Fig. 1: A method for integration of single sample and population analysis.
figure 1

a Flowchart of our proposed framework. b The differential expression genes corresponding to immune cycle of TCGA-LUAD, red indicates high expression in such clusters, and blue indicates low expression. The expression amount was derived from the results of different analysis, in which P-value < 0.05 and Log2FoldChange > 1. c The diagram of ImmuCycReg framework. The RNA-seq (TCGA RNA-seq, GTEx RNA-seq) datasets, ATAC-seq dataset and STRING database67 were used to construct regulatory network which was validated by the ChEA56, ENCODE55, JASPAR54, MotifMap57 and TRANSFAC58 databases. d The diagram of L0Reg framework. The input data consisted of two parts: an IR gene expression matrix Y and a TF encoding gene expression matrix X. And, the L0Reg framework output a gene regulatory network on population level. The orange circles are negative regulated TFs, the purple circles represent positive regulated TFs, the blue diamonds denote IR genes, the yellow rectangles denote immune cycle, and the humanoid signs are single sample or population (cluster). e For prognosis prediction, a risk scoring model was established on risk factors identified by Lasso-Cox.

Results

The identification of four LUAD subtypes

Based on the 2230 IR genes, the NMF approach was utilized to decipher immune subtypes. As illustrated in Fig. 2a, the optimal cluster option was four due to the cophenetic coefficient that started to rapidly decline. The consensus matrices also suggested that four clusters showed optimal stratification (Fig. 2b). Therefore, TCGA-LUAD samples were divided into four subtypes, and the numbers of samples in each subtype were 158, 104, 130 and 100, respectively (Supplementary Data 3 S1). Note that when the number of subtypes is 4, there are significant differences of Overall Survival (OS) (Fig. 2c, d and e), which also indirectly indicates that such clusters are reasonable and have clinical significance.

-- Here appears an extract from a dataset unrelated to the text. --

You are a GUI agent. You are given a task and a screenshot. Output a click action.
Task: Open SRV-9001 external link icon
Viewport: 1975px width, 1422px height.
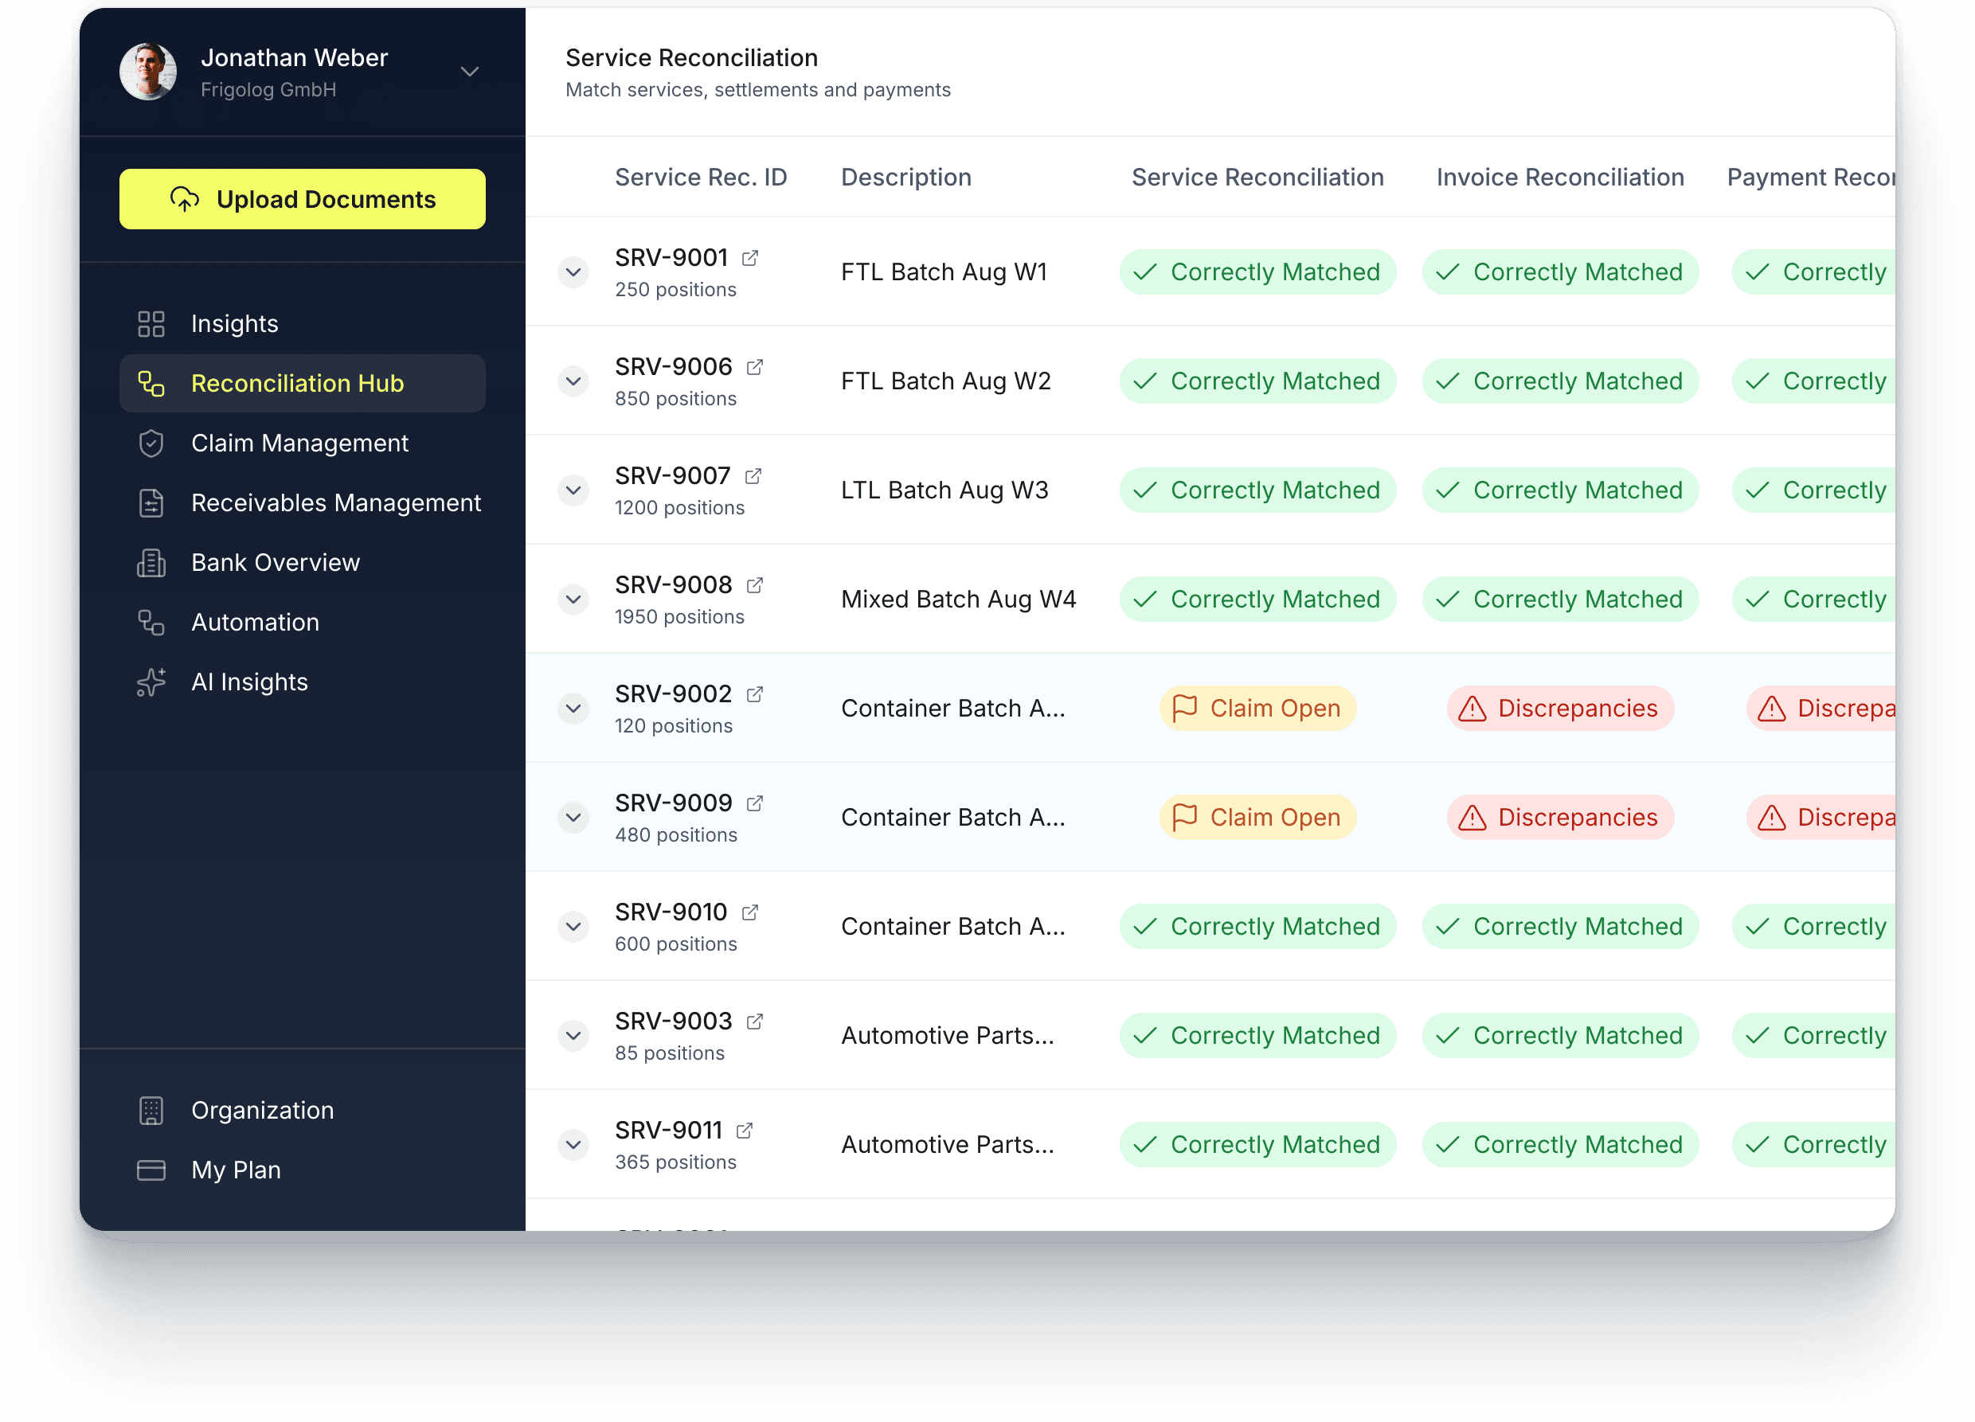[x=750, y=258]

Fig. 2: Subtypes stratification and survival analysis on different numbers of clusters.
figure 2

a According to the cophenetic parameters of NMF, TCGA-LUAD samples were divided into four subtypes. The line x (solid line) was drawn according to the nmf function. The line y (dotted line) was set according to the nmfEstimateRank function. These results were plotted to choose the optimal rank value. And, the x-axis value is the possible factorization rank (2–6), and the y-axis represents the cophenetic value. b Consensus map of NMF clustering results in TCGA-LUAD cohort. c, d and e The OS of patients with the 2, 3 and 4 subtypes were determined by Kaplan–Meier survival analysis, respectively. The P-values were calculated by the Log-rank test.

Enrichment analysis of immune genes

We used DESeq216 to analyze differential expression of 249 immune cycle genes across four immune subtypes and GTEx samples (Fig. 3, Supplementary Data 4), and then we selected 42 of these genes for subsequent analysis (Supplementary Table 1). After preliminary selection of differential expression genes, these 42 genes were input into the ImmuCycReg framework, and finally 17 IR genes showed meaningful results (Supplementary Fig. 1). In addition, we used a heatmap to reveal the expression patterns of these 17 IR genes across the four immune subtypes and GTEx (Supplementary Fig. 2).

Fig. 3: A volcano plot of differential expression genes between four subtypes and GTEx samples.
figure 3

The red dots indicate upregulated genes, blue dots indicate downregulated genes and gray dots are not significantly genes. a Cluster 1. b Cluster 2. c Cluster 3. d Cluster 4.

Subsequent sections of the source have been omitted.